Today, the GBP/JPY pair is attracting some buyers amid the decline. However, despite the pair climbing to the 191.00 level, the fundamental factors call for caution among traders with a bullish outlook.
The Japanese yen is weakening following comments from Japan's new Prime Minister, Shigeru Ishiba. He stated that to support the fragile economic recovery, the Bank of Japan's monetary policy should remain accommodative.
Additionally, news that the new Prime Minister plans to hold general elections on October 27, combined with mixed economic data from Japan, has led to a weakening of the yen, which in turn is providing support for the GBP/JPY pair.
On the other side, the British pound is benefiting from restrained demand for the U.S. dollar and expectations of a slower rate-cutting cycle by the Bank of England compared to the Federal Reserve in the U.S. This factor is also supporting the GBP/JPY pair. However, expectations that the Bank of Japan might raise interest rates again by the end of this year could help limit any significant losses for the yen.
Moreover, the risk of escalating geopolitical tensions in the Middle East is expected to benefit the safe-haven Japanese currency, which could help cap gains in the GBP/JPY pair. On Sunday, Israel expanded its confrontation with Iranian-backed forces, launching aggressive airstrikes against the Houthis in Yemen and Hezbollah in Lebanon.
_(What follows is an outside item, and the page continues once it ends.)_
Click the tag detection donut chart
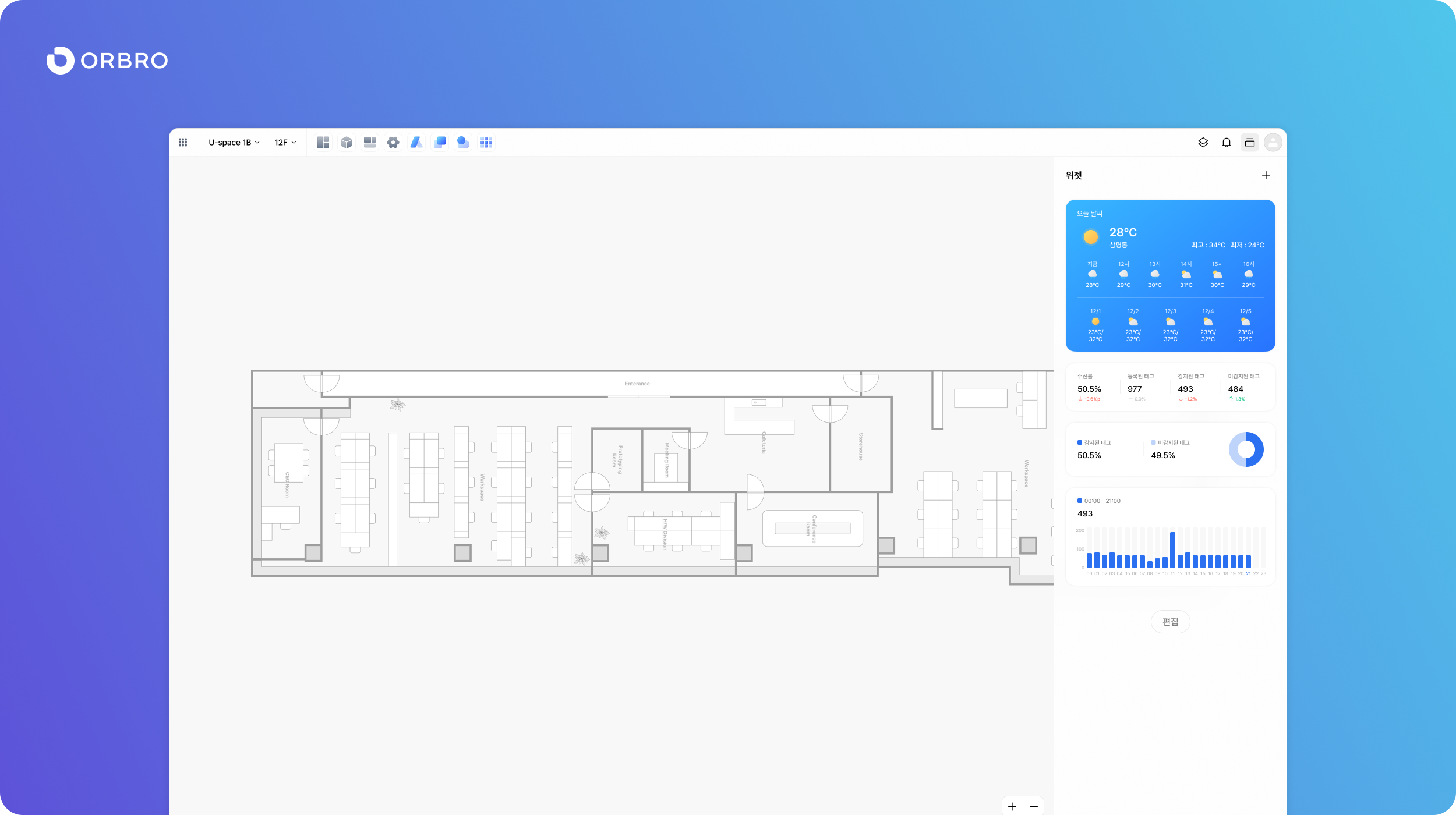 click(x=1246, y=449)
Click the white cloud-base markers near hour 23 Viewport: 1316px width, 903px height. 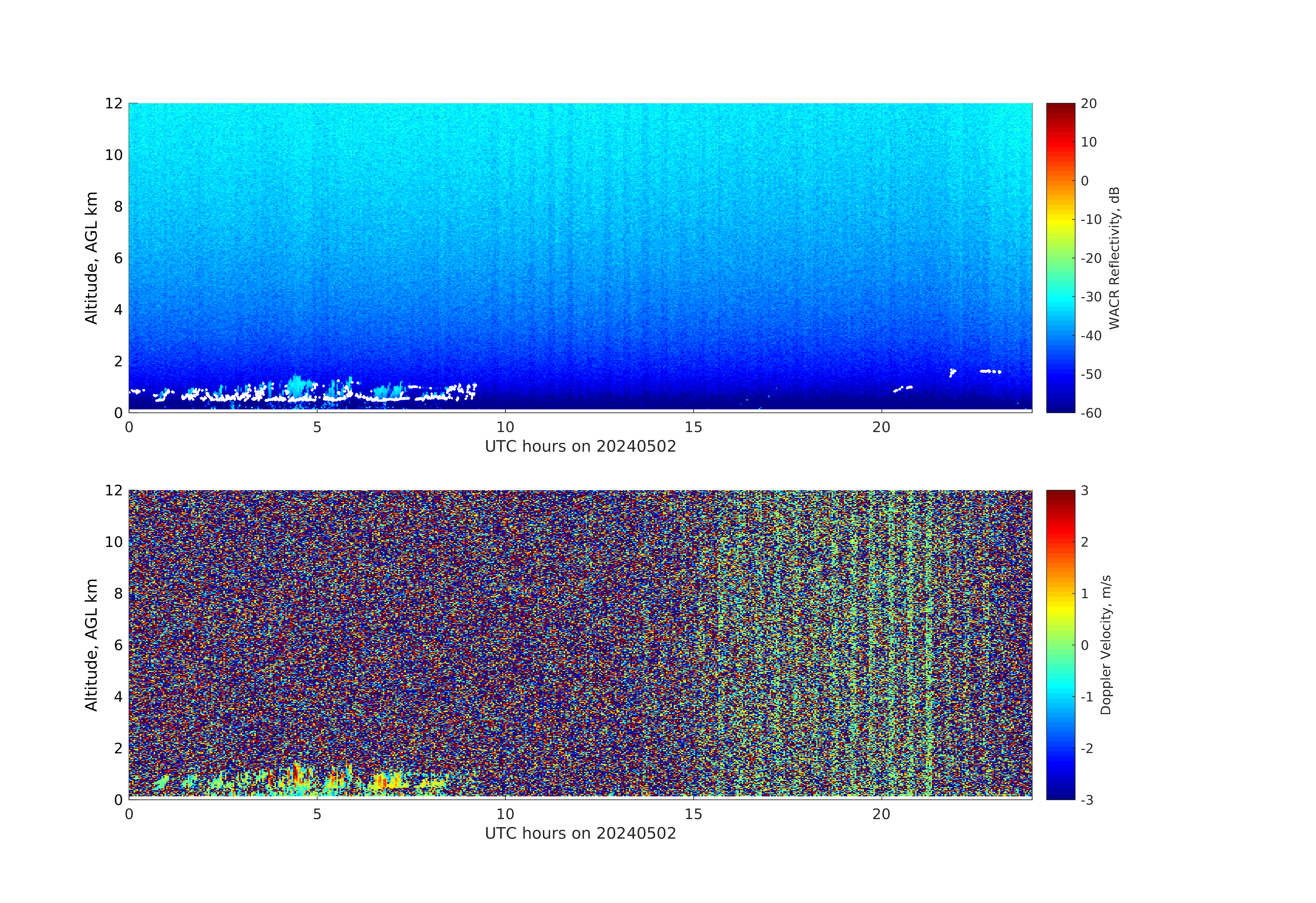pos(991,372)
This has fueled concerns that the conflict could spiral out of control and trigger a full-scale war in the region.
From a technical perspective, earlier this month, the 50-day Simple Moving Average (SMA) crossed below the critical 200-day SMA, forming a bearish crossover on the daily chart. Therefore, it would be prudent to wait for strong follow-up buying before positioning for a resumption of the recent recovery from the monthly low, especially in the absence of any significant economic releases that could influence the market today.
Furthermore, oscillators on the daily chart have not yet fully exited positive territory.